Your objective
In the data below, find the line containing "This screenshot has height=688, width=1794.", then set down that line and every later line up to and including the line containing "281x229 pixels.", exactly.

***

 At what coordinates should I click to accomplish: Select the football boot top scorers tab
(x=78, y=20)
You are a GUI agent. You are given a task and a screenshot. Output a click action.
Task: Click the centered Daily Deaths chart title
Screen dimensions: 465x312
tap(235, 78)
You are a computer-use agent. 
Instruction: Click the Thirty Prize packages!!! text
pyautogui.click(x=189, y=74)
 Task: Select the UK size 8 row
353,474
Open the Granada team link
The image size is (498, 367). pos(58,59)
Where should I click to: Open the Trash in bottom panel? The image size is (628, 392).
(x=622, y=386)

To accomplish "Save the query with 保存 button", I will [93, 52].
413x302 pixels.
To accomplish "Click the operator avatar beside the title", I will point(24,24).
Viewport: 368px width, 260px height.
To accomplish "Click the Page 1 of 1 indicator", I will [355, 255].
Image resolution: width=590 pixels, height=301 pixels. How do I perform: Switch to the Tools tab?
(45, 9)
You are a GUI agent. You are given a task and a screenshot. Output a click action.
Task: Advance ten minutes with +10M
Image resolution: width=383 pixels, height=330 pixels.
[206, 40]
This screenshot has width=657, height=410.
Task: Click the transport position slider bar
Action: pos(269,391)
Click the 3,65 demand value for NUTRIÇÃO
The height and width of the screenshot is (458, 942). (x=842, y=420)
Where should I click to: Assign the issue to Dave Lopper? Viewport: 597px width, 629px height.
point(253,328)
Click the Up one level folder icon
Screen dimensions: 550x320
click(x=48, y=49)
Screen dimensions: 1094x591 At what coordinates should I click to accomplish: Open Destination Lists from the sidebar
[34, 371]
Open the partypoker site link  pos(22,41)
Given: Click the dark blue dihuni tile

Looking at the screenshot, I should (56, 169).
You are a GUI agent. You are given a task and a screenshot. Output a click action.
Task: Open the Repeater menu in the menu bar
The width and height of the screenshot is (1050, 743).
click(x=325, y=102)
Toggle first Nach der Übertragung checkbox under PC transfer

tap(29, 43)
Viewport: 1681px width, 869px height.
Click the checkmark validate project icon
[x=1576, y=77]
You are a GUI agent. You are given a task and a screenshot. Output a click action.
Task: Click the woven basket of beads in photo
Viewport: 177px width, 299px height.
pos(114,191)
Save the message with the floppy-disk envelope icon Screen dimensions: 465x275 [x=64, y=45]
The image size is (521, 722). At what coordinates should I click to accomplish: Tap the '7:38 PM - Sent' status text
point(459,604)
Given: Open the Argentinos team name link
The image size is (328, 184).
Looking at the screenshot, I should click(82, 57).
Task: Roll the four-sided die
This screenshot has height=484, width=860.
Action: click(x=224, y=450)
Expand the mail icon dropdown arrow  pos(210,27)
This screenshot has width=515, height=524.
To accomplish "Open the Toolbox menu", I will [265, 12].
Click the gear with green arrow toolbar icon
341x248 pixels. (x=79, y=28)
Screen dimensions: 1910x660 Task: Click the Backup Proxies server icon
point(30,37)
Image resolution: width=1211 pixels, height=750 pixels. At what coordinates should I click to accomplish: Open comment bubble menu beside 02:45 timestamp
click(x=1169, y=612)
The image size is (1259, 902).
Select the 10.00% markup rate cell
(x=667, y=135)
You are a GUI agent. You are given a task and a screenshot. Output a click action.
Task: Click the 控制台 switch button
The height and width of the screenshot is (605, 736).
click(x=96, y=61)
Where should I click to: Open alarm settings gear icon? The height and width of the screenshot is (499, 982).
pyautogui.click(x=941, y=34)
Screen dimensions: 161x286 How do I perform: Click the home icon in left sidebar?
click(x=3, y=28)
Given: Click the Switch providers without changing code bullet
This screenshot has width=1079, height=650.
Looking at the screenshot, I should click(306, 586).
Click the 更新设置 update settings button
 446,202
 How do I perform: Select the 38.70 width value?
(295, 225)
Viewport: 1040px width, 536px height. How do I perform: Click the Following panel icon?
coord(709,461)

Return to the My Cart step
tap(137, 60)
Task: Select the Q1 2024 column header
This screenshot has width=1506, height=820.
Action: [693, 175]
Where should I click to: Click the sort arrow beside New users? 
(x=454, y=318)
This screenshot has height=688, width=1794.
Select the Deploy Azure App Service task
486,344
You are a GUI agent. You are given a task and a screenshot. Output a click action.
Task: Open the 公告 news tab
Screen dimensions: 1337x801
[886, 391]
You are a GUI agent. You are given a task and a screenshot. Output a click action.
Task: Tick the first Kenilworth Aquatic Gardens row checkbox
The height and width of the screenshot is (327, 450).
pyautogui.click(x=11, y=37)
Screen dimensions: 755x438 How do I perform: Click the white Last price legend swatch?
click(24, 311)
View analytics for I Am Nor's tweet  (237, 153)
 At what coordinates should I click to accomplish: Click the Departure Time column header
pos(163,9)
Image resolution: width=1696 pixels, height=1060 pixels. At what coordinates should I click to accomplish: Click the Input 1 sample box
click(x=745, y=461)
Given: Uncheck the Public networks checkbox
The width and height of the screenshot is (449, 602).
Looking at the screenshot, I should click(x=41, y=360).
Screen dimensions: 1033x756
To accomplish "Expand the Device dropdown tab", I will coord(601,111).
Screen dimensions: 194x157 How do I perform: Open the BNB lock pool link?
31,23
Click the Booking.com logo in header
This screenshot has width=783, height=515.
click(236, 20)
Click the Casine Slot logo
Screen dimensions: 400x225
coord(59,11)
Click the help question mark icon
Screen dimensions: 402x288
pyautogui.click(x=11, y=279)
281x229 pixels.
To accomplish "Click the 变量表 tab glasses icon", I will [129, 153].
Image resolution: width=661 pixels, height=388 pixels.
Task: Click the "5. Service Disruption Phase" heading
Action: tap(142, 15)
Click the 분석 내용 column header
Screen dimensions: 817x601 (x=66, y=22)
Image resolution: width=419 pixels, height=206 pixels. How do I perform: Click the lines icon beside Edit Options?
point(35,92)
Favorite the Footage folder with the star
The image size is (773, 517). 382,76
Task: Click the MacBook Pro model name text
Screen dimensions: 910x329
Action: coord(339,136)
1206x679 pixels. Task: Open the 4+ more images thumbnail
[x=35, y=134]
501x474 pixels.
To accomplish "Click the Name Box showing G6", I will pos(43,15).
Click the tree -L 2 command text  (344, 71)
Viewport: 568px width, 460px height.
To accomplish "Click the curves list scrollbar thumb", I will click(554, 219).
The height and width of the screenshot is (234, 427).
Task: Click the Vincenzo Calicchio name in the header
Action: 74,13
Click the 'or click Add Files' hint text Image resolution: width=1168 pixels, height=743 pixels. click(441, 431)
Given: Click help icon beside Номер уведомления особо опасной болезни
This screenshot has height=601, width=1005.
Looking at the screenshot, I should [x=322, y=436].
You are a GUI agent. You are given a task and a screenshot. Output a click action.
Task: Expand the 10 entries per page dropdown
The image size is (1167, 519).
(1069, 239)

***

Exercise response
This screenshot has height=688, width=1794.
Select the Deploy Azure App Service task
486,344
You are a GUI agent. You are given a task and a screenshot. Output a click action.
Task: Open the 公告 news tab
Screen dimensions: 1337x801
[886, 391]
You are a GUI agent. You are given a task and a screenshot. Output a click action.
Task: Tick the first Kenilworth Aquatic Gardens row checkbox
The height and width of the screenshot is (327, 450).
pyautogui.click(x=11, y=37)
Screen dimensions: 755x438 How do I perform: Click the white Last price legend swatch?
click(24, 311)
View analytics for I Am Nor's tweet  (237, 153)
 At what coordinates should I click to accomplish: Click the Departure Time column header
pos(163,9)
Image resolution: width=1696 pixels, height=1060 pixels. At what coordinates should I click to accomplish: Click the Input 1 sample box
click(x=745, y=461)
Given: Uncheck the Public networks checkbox
The width and height of the screenshot is (449, 602).
Looking at the screenshot, I should click(x=41, y=360).
Screen dimensions: 1033x756
To accomplish "Expand the Device dropdown tab", I will coord(601,111).
Screen dimensions: 194x157 How do I perform: Open the BNB lock pool link?
31,23
Click the Booking.com logo in header
This screenshot has width=783, height=515.
click(236, 20)
Click the Casine Slot logo
Screen dimensions: 400x225
coord(59,11)
Click the help question mark icon
Screen dimensions: 402x288
pyautogui.click(x=11, y=279)
281x229 pixels.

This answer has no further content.